Sara annesine daha sert çıkışmak üzereyken kendilerine doğru gelen küçük ağabeyi Kazım'ı gördü. Yağcı karaktersiz diye geçirdi ilk önce aklından Sara. Onun kendi menfaati için yapmayacağı yalakalık yoktu, büyük ağabeyi gibi onu da çok iyi tanıyordu. Kazım yaylana yaylana, biraz alaycı yanlarına gelip durdu. Annesinin yanında kızın başında dikildi. Pis, yapışkan bir gülümseme koydu önce yüzüne ve konuştu:

-''Babam gönderdi beni. Sesinizi duydu da...''

Anne:

-''Yok bir şey, Sara ile konuşuyorduk sadece.''

Kazım:

-''İyi iyi.'' dedi ama bu sözcükler kendine yetmemişti. Sara'ya takılmayı çok seviyordu çünkü:

-''Kız gelin olacaksın ha!''

Sara:

-''Git başımdan zebani!'' diye bir yılan gibi tısladı ona cevabında.

Kazım:

-''Düzgün konuş benimle! Ben senin ağabeyinim!''

Sara bu kez konuşmadı ama eğildiği çamaşır leğeninden doğrulup önce ona ters ters baktı, sonra da gözlerini devirdi. Ağabeyinin bu harekete nasıl uyuz olduğunu biliyordu. Ve düşündüğü gibi de oldu.

Kazım:

-''Oyarım o gözlerini senin!'' dedi ve kardeşinin üzerine yürümek istedi ama anne araya girdi:

-''Dur oğlum. Şunun şurasında düğüne ne kaldı? Rezil etme bizi elaleme.''

Kazım, kardeşine ne kadar sert biri olduğunu hatırlatmanın rahatlığında bir adım geriledi. Annesine dönüp konuştu ardından:

-''Babam seni içeri çağırıyor, şu düğün ile ilgili sana danışacakları varmış.''

Yaşlı kadın oğlunun koluna girip karşılık verdi ona:

-''E haydi gidelim öyleyse, baban bekletilmeyi sevmez.''

Aslında kadının yapmak istediği iki kardeşi birbirinden uzaklaştırmaktı. Çünkü Sara'nın dövüş horozu gibi kabaracağını anlamıştı önceden, şimdi bir kavganın hiç sırası değildi. Ama hem oğlu hem de Sara rahat durmuyordu nedense.

Kazım:

-''Güzel gelin!'' derken kardeşine yine pis pis sırıtıyordu.

Sara:

-''Bana bak sen gelin olsana benim yerime, karıdan bir farkın yok nasıl olsa!''

Kazım bunu duyunca annesinin elinden kurtulup Sara'ya doğru koştu, Sara kendini savunmak için kalın bir odunun yontulmasıyla yapılmış çamaşır tokacını eline aldı. Anne hemen yel gibi ikisine koştu.

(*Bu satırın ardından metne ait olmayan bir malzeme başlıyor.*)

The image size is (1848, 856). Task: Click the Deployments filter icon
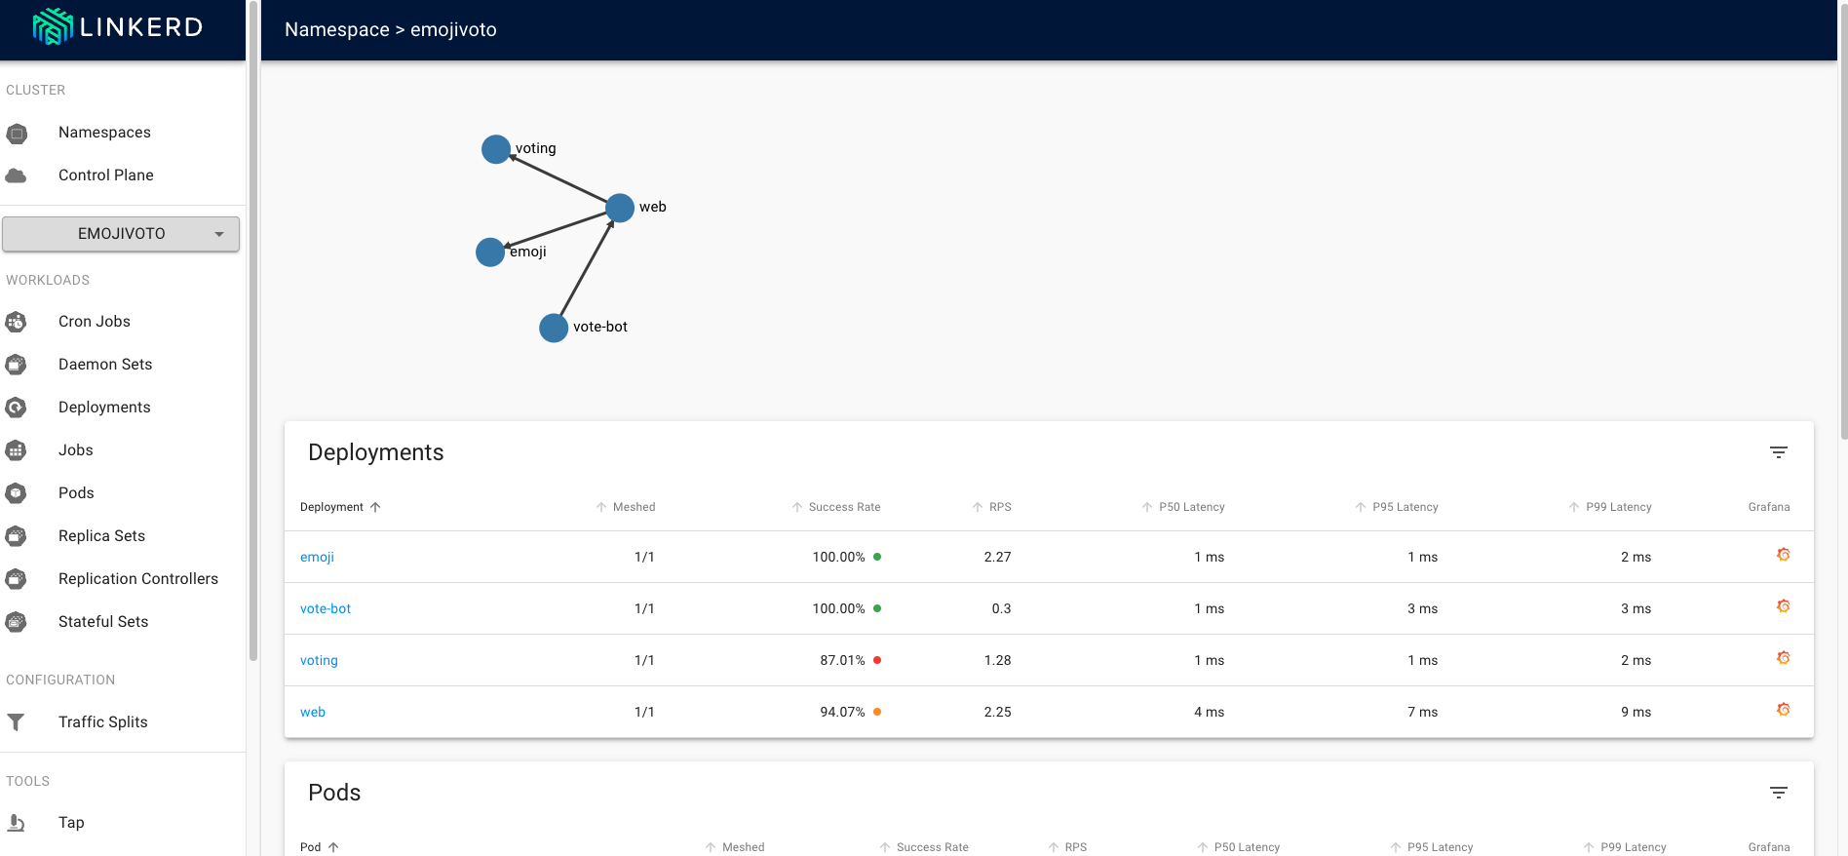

Sara'yı bir yana Kazım'ı diğer yana savurdu. Sara da Kazım da annelerinin bu gücü karşısında bir an yerlerinde şaşkın kaldılar. Bu ufacık kadın bu kuvveti nereden buluyordu? Ama şimdi bunu sorgulamanın zamanı değildi. Sara elindeki çamaşır tokacını kaldırıp ağabeyine doğru fırlattı, hedefi tutturamadı. Kazım kendini ıskalayıp yere düşen tokacı alıp kardeşine attı. Sara eğilince tokaç başının üzerinden geçip arkasına düştü.

Anne:

-''Yürü be oğlum, deliyle deli oluyorsun!''

Kazım sinirden kızarmış yüzüyle annesinin dediğini yaparken kardeşine bakmıyordu ama onun duyacağı kadar yükse bir sesle konuşuyordu annesiyle:

-''Çok iyi yapıyoruz anne, evlensin de bu deliden kurtulalım! Kocası uğraşsın bu aklı evvel ile!''

Sara, onlar eve girene dek arkalarından baktı, sonra çaresizce leğenin başına çöküp sabunu çamaşırlara sürtmeye başladı, arada bir çitiliyordu onları. İlk bakışta basit ve eğlenceli gibi görünse de bu iş uzadıkça acı veriyordu insana. Sara ellerinin kızardığını gördü ama o kadar öfkeliydi ki ağabeyine canının acısını hissetmiyordu bile. Bir zaman sonra içindeki hıncını atmak için leğendeki çamaşırlara daha çok sardı. Sanki çamaşırları değil ailesinin toz pembe düşlerine getirdiği siyah lekeyi çitileyerek yok etmeye uğraşıyordu.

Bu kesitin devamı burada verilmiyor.